== Sección del documento ==
——

La última presentación de la orquesta de Montevideo trajo el regreso de su director estable a la sala del Radisson luego de dos fechas de ausencia en las cuales el organismo sinfónico fue conducido por directores invitados.
El lleno fue total, y seguramente bastante debe haber influido en ello el recuerdo reciente de la brillante interpretación de la Quinta Sinfonía de Beethoven con que García Vigil se había "despedido" por un tiempo. Una recreación tan buena como para competir con versiones que han sido grabadas por reconocidas orquestas europeas.
Ahora bien, la primera parte de este nuevo concierto parece haber sido la mejor forma de borrar con el codo lo que tan bien se había realizado con la mano en aquella oportunidad. Afortunadamente la segunda parte (íntegramente dedicada a la Séptima) puso las cosas en el lugar del que no deberían haber salido, en honor al muy buen nivel que la Filarmónica ha ostentado en los últimos tiempos.
Porque dejando de lado la breve y correcta interpretación del Himno de Francia (recordando el 14 de Julio), tanto la pieza de Maurice Ravel (1875-1937) como el estreno de la obra de Claude Bolling (1930) conformaron, por diferentes aspectos, lo más pobre que este cronista le ha visto a la Filarmónica desde una olvidable actuación de 1996, cuando el gran Leo Brouwer la dirigiera para estrenar una pieza propia.
Por razones que ha optado por no explicitar, quien firma evitará hacer una crónica de la cadena de desaciertos que se sucedieron durante la ejecución de la complicada obra que Ravel escribió originalmente para violín y piano, por 1924.
Respecto al estreno sudamericano de Bolling, no convenció ni la calidad de la obra ni la perfomance del trío solista, que en puridad no está integrado por jazzistas, cosa que cualquier amante del género lo nota de inmediato. Es imposible no recordar la asociación Filarmónica-Zimbo Trío, que hace dos temporadas inauguró notablemente esta veta estética de la programación de la orquesta que bien podría catalogarse como "jazz sinfónico".

——

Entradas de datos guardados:
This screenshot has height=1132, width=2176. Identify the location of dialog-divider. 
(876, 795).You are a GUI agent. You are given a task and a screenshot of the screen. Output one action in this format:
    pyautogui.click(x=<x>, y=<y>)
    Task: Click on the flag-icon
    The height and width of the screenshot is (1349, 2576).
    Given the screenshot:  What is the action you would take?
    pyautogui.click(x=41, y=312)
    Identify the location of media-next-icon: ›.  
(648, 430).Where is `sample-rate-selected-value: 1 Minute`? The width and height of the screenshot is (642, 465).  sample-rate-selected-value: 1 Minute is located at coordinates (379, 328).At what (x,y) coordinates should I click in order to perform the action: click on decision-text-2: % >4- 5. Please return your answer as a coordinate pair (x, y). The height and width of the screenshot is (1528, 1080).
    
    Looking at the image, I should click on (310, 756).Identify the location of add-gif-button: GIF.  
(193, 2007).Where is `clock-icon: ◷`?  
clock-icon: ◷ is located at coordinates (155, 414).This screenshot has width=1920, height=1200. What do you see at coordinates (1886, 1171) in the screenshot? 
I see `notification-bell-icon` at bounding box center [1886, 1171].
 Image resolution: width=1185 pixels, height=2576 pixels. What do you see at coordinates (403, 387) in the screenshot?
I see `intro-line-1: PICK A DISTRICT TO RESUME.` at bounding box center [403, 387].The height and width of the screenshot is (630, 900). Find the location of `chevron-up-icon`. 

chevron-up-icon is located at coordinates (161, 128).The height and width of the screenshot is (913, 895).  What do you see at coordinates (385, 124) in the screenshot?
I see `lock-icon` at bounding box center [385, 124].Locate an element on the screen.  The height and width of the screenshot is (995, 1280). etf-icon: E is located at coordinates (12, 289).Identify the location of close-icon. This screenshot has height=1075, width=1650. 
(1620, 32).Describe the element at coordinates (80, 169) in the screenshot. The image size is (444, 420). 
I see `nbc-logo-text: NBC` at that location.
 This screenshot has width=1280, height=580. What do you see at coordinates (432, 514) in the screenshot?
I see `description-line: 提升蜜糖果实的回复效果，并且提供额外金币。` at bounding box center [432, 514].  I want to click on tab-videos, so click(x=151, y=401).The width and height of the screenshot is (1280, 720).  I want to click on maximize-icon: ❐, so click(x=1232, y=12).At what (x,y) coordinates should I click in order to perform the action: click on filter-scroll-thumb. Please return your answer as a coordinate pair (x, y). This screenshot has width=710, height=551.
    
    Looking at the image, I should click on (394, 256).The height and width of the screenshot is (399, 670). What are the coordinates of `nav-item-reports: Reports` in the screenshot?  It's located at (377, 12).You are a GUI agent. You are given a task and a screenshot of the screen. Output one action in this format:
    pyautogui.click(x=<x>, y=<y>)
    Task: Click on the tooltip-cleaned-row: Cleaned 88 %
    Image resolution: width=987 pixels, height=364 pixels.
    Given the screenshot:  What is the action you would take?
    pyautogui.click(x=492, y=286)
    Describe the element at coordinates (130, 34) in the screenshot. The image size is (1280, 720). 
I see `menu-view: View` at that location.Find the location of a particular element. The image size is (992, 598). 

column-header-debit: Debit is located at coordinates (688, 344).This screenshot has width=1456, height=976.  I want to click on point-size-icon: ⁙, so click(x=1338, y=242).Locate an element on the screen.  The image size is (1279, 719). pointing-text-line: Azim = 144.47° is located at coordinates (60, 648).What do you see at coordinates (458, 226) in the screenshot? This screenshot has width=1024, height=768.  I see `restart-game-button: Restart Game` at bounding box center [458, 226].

——

== Consigna del ejercicio ==
Reproduce palabra por palabra la reseña completa sobre el concierto de la Filarmónica de Montevideo. Los registros provienen de una fuente distinta.

== Respuesta escrita ==
La última presentación de la orquesta de Montevideo trajo el regreso de su director estable a la sala del Radisson luego de dos fechas de ausencia en las cuales el organismo sinfónico fue conducido por directores invitados.
El lleno fue total, y seguramente bastante debe haber influido en ello el recuerdo reciente de la brillante interpretación de la Quinta Sinfonía de Beethoven con que García Vigil se había "despedido" por un tiempo. Una recreación tan buena como para competir con versiones que han sido grabadas por reconocidas orquestas europeas.
Ahora bien, la primera parte de este nuevo concierto parece haber sido la mejor forma de borrar con el codo lo que tan bien se había realizado con la mano en aquella oportunidad. Afortunadamente la segunda parte (íntegramente dedicada a la Séptima) puso las cosas en el lugar del que no deberían haber salido, en honor al muy buen nivel que la Filarmónica ha ostentado en los últimos tiempos.
Porque dejando de lado la breve y correcta interpretación del Himno de Francia (recordando el 14 de Julio), tanto la pieza de Maurice Ravel (1875-1937) como el estreno de la obra de Claude Bolling (1930) conformaron, por diferentes aspectos, lo más pobre que este cronista le ha visto a la Filarmónica desde una olvidable actuación de 1996, cuando el gran Leo Brouwer la dirigiera para estrenar una pieza propia.
Por razones que ha optado por no explicitar, quien firma evitará hacer una crónica de la cadena de desaciertos que se sucedieron durante la ejecución de la complicada obra que Ravel escribió originalmente para violín y piano, por 1924.
Respecto al estreno sudamericano de Bolling, no convenció ni la calidad de la obra ni la perfomance del trío solista, que en puridad no está integrado por jazzistas, cosa que cualquier amante del género lo nota de inmediato. Es imposible no recordar la asociación Filarmónica-Zimbo Trío, que hace dos temporadas inauguró notablemente esta veta estética de la programación de la orquesta que bien podría catalogarse como "jazz sinfónico".